**Trecho da página:**
□ □ □ □

Sim, tem muita coisa ruim em nosso planeta, mas muita coisa legal também – o problema é que nem sempre nos lembramos disso. Como disse o escritor moçambicano Mia Couto, “há, neste mundo, mais medo de coisas más do que coisas más propriamente ditas.” 

Como é notícia ruim que vende jornal, muitas vezes somos conduzidos a uma espécie de terrorismo pré-viagem. Por exemplo, eu morria de medo dos taxistas de Buenos Aires, tantas foram as advertências que li sobre isso. Desde que cheguei aqui, no entanto, não sofri nenhuma tentativa de golpe. Tenho certeza de que muitos casos assim ocorrem, claro, mas mais certeza ainda que a quantidade de taxistas honestos é infinitamente maior do que a de golpistas, seja em Buenos Aires ou em qualquer lugar do mundo.

A ideia deste post é mostrar que numa viagem – e na vida como um todo –  há mais pessoas dispostas a ajudar do que gente que vai te passar para trás. Para isso, selecionei um monte de boas ações que gente desconhecida fez comigo, com a Naty e com a Lu.

Algum desconhecido já te salvou de um perrengue de viagem? Conta para gente como foi e vamos levar adiante essa mensagem: o mundo é um lugar legal. A prova disso? Entre muitas outras, o ser humano.

□ □ □ □

**Problema a resolver:** Transcreva literalmente a parte do texto sobre a bondade de desconhecidos em viagens que vai de "Sim, tem muita" até "lugar do mundo.", incluindo os dois.

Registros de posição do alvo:
□ □ □ □

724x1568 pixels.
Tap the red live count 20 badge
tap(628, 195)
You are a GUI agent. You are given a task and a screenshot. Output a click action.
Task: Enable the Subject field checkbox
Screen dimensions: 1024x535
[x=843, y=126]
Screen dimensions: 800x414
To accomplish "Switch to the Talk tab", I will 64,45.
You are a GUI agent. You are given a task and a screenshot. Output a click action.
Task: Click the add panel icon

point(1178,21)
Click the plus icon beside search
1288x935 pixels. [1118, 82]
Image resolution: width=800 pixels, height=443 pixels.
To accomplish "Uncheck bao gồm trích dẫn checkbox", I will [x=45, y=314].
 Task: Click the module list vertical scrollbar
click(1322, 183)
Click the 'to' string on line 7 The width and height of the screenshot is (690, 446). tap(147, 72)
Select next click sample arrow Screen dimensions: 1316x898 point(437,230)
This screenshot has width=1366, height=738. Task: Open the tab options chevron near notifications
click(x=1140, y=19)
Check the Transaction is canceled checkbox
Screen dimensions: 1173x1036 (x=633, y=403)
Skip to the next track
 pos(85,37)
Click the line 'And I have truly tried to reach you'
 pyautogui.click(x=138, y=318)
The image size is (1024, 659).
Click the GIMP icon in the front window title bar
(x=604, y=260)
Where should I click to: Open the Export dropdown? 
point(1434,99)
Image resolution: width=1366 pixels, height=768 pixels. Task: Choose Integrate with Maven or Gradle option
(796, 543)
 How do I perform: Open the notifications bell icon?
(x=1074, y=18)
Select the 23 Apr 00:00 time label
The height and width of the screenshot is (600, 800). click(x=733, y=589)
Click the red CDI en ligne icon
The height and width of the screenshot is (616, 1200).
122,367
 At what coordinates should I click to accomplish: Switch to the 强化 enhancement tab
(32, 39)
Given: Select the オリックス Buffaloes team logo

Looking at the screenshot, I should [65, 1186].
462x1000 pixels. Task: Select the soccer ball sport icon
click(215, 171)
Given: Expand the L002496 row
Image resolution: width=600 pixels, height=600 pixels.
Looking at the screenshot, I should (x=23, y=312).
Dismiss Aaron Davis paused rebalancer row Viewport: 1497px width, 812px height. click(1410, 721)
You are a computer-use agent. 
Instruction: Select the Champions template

□ □ □ □

**Resposta completa:**
Sim, tem muita coisa ruim em nosso planeta, mas muita coisa legal também – o problema é que nem sempre nos lembramos disso. Como disse o escritor moçambicano Mia Couto, “há, neste mundo, mais medo de coisas más do que coisas más propriamente ditas.” 

Como é notícia ruim que vende jornal, muitas vezes somos conduzidos a uma espécie de terrorismo pré-viagem. Por exemplo, eu morria de medo dos taxistas de Buenos Aires, tantas foram as advertências que li sobre isso. Desde que cheguei aqui, no entanto, não sofri nenhuma tentativa de golpe. Tenho certeza de que muitos casos assim ocorrem, claro, mas mais certeza ainda que a quantidade de taxistas honestos é infinitamente maior do que a de golpistas, seja em Buenos Aires ou em qualquer lugar do mundo.